With a touch of pride, Attkisson declares: “I’m probably one of the least socially connected journalists in Washington, D.C. In fact, I’m sure of it. I don’t go to parties. Come to think of it, I don’t get invited to parties. I live far away [at the top of a long driveway, in rural Leesburg, Va., 40 miles outside of Washington]. I don’t run into the same people I work with at the grocery store. Where I live, most people don’t even know what I do.”

Given Attkisson’s self-identity as an outsider, it’s perhaps not surprising that she has admiring words for National Security Agency whistleblower Edward Snowden, whom the Obama Justice Department has indicted on felony charges under the Espionage Act.

“Not knowing him, I don’t know what his motivations are,” she says, “but judging by his actions, he could have sold the information, he could have done a lot of things for personal gain…From where I sit, it looks like he gave up a great deal for something he strongly believed and hoped to have some positive change from it. It sounded like he was outraged by it [the government’s widespread surveillance of innocent Americans]. He felt the public should know. And I agree with him that the public should know a lot of what he has revealed.”

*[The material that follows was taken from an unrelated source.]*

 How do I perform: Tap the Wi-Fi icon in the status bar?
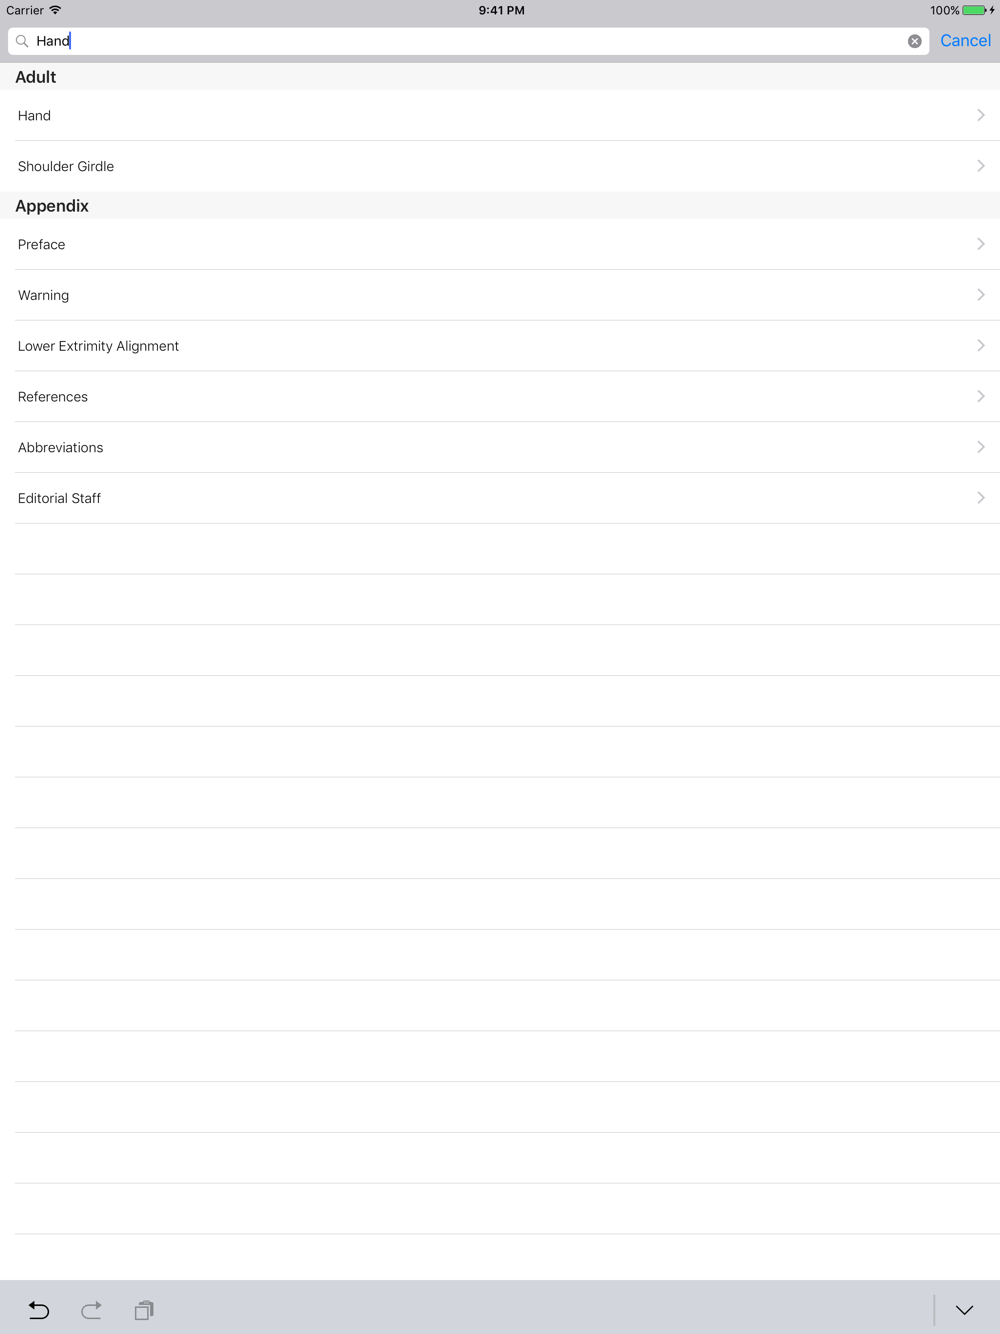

As for the alleged government surveillance of her computers, Attkisson has retained a lawyer and is collecting testimony for a possible lawsuit against the feds. Over the weekend, her publisher, Harper—a division of Rupert Murdoch’s News Corp.—released Attkisson’s cell phone video purporting to show research material being deleted from her personal computer last year by an unknown intruder (though several outlets, notably Media Matters and Vox, have dismissed the video as simply evidence of “a stuck delete key”).

For the moment, Attkisson says she’s keeping her legal options open. “I’m sure I’m racking up a lot of bills, but everybody so far is primarily motivated by their outrage at what they believe happened to me. Nobody has asked me to pay them upfront. I do intend to settle up in the not-too-distant future.”